I opened the front door and we went out. Yarkon Street lay wrapped in darkness; every window was draped in sheets. Far from the usual gay end of Yom Kippur in Tel Aviv, when restaurants and movie houses are jammed, it was more like the night of the ninth day of Ab in some Polish shtetl. Headlights of the few cars that moved by slowly were either turned off or covered with blue paint. We walked the few steps to Ben-Yehuda Street hoping to buy food, but the stores were closed. We went back to my room and Margaret discovered a radio set into the night table. The news was all of war; civilian communication had been suspended. The armed forces had been mobilized. The broadcaster appealed to the people not to give in to panic. I found a bag of cookies and two apples in my valise, and Margaret and I broke our fast. Margaret had engaged a taxi to take her to Lod airport at five this coming morning, but would the taxi come? And would there be a plane leaving for America? Based on the news from the Golan front, I had a feeling that the kibbutz where Dora was now lay in Arab hands. Who knew if Dora was alive? There was a possibility that the Syrians or Egyptians would reach Tel Aviv tomorrow. Margaret urged me to go with her to Lod if the taxi showed up, but I wasn’t about to while away my days and nights at an airport where thousands of tourists would have congregated from every corner of the land.

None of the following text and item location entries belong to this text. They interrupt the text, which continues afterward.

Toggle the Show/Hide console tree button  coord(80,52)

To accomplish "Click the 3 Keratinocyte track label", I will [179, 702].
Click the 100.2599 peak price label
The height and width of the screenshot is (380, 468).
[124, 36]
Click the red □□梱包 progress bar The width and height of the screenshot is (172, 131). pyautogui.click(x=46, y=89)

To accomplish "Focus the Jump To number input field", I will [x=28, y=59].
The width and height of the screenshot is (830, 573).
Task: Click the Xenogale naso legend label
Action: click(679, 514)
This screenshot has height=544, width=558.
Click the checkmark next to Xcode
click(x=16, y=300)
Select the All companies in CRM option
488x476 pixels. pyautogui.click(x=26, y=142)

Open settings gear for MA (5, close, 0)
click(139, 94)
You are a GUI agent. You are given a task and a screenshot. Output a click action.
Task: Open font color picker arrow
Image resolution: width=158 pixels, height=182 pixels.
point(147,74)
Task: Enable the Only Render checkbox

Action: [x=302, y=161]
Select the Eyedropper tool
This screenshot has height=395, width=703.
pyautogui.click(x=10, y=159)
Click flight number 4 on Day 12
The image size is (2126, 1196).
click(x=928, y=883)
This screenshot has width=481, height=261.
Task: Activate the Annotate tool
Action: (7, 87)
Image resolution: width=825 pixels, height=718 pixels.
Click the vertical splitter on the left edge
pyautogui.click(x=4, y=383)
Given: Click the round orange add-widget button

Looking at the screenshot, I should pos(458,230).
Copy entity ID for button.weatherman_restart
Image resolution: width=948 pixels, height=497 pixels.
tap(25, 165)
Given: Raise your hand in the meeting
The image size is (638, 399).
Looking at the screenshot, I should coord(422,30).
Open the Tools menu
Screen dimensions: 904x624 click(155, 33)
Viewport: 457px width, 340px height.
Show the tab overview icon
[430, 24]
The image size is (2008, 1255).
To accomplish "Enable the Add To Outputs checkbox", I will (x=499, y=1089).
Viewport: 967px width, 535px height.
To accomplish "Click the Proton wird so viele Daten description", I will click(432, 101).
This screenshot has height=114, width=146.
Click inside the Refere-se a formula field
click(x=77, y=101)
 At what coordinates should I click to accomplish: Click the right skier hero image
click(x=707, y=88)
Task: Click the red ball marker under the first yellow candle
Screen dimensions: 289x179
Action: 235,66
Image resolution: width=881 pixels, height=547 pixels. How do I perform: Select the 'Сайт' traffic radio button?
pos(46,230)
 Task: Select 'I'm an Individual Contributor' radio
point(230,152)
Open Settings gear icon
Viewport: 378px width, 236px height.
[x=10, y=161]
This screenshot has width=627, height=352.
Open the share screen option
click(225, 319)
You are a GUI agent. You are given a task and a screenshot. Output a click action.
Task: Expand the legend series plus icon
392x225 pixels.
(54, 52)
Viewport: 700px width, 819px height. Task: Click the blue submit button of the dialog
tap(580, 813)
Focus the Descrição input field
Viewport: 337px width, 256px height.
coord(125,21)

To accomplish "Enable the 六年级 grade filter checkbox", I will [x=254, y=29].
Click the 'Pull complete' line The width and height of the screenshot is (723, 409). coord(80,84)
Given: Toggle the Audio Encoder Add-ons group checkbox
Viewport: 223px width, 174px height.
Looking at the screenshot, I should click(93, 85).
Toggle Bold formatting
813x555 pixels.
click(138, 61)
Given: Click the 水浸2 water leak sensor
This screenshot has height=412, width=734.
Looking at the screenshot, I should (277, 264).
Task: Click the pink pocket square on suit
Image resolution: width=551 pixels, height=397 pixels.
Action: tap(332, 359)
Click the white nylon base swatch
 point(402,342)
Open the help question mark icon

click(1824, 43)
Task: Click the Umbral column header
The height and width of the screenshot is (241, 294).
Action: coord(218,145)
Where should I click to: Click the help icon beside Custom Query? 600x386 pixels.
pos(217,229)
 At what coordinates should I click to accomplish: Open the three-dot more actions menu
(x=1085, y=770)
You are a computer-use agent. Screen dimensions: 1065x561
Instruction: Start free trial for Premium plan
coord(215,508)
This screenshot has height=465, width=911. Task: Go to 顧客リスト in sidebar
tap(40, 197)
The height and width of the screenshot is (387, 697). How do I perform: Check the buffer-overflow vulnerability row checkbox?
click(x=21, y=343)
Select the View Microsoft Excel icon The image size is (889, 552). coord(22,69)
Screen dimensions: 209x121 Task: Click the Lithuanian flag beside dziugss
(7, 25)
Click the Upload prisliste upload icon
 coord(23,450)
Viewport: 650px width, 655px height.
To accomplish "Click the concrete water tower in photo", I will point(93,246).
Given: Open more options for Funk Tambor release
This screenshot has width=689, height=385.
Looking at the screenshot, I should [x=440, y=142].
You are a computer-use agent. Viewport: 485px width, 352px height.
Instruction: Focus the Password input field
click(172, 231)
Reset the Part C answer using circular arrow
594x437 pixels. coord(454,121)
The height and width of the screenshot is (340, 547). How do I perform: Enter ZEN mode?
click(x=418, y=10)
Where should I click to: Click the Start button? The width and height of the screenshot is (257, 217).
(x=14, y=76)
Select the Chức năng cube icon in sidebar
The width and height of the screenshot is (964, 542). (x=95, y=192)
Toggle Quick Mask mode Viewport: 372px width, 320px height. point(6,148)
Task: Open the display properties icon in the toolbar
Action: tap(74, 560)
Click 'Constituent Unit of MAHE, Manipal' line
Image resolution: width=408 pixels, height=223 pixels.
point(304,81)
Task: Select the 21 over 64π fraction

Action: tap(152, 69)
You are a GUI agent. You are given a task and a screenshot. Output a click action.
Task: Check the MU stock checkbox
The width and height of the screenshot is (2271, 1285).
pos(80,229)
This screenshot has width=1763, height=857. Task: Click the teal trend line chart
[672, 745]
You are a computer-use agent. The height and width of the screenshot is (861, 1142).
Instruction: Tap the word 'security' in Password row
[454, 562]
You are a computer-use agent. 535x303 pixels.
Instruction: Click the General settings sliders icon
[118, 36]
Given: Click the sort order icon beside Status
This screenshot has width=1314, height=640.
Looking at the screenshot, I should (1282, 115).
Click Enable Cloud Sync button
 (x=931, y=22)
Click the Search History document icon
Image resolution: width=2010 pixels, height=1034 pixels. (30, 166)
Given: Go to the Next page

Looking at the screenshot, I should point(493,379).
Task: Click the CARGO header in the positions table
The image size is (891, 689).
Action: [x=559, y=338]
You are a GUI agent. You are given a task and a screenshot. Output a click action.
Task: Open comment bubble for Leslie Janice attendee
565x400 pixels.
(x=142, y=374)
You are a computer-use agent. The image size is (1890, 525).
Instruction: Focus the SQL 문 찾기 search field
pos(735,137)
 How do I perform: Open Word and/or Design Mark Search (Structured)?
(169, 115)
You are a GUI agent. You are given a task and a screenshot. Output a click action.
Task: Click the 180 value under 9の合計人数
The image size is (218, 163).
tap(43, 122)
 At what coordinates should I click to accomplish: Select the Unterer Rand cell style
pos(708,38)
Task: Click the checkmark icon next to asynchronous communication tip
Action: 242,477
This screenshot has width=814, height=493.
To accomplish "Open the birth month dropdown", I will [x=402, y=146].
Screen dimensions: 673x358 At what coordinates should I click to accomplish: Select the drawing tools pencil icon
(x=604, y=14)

Margaret asked, “And to perish here would be better?”

“Yes, better.”

We listened to the radio until two o’clock. Margaret seemed to be more shocked by what she called my base conspiracy than by the war. Her only comfort, she told me, was the fact that she had known it in the depths of her soul. She now forecast that Dora and I would never meet again. She even maintained that this war was one of the calamities Providence had prepared for me. Since time is an illusion and all events are predetermined, she argued, judgment often precedes the transgression. Her life was filled with examples—enemies prevented from accomplishing their evil aims by circumstances her guardian angel had arranged months or years in advance. Those who did succeed in hurting her were later killed, maimed, or afflicted with insanity. Before going to her room, Margaret said she would pray that I be forgiven. She kissed me good night. She hinted that though the Day of Atonement was over, the doors of repentance were left open to me.

I had fallen into a deep sleep. I opened my eyes as someone shook my shoulder. It was dark, and for a moment I didn’t know where I was or who was waking me.

I heard Margaret say in a solemn voice, “The taxi is here!”

“What taxi? Oh!”

“Come with me!”

“No, Margaret, I’m staying here.”

“In that case, be well. Forgive me!”

She kissed me with rusty lips. Her breath smelled of the fast. She closed the door behind her and I knew that we had parted forever. Only after she had gone did I realize the motives behind my decision. I didn’t have a reservation, as she had, but an open ticket. Besides, I had told the women of the tour that I would be staying on; it would not be right in their eyes or mine to flee like a coward. Once, Dora and I had toyed with the notion that we were stranded together on a sinking ship. The other passengers screamed, wept, and fought to get to the lifeboats, but she and I lingered in the dining hall with a bottle of wine. We would relish our happiness and go under rather than push, scramble, and beg for a bit of life. Now this fantasy had assumed a tinge of reality.

It was dawn. The sun had not yet risen, but several men and women were performing calisthenics on the beach. In the dim light they looked like shadows. I wanted to laugh at these optimists who were developing their muscles on the day before their deaths.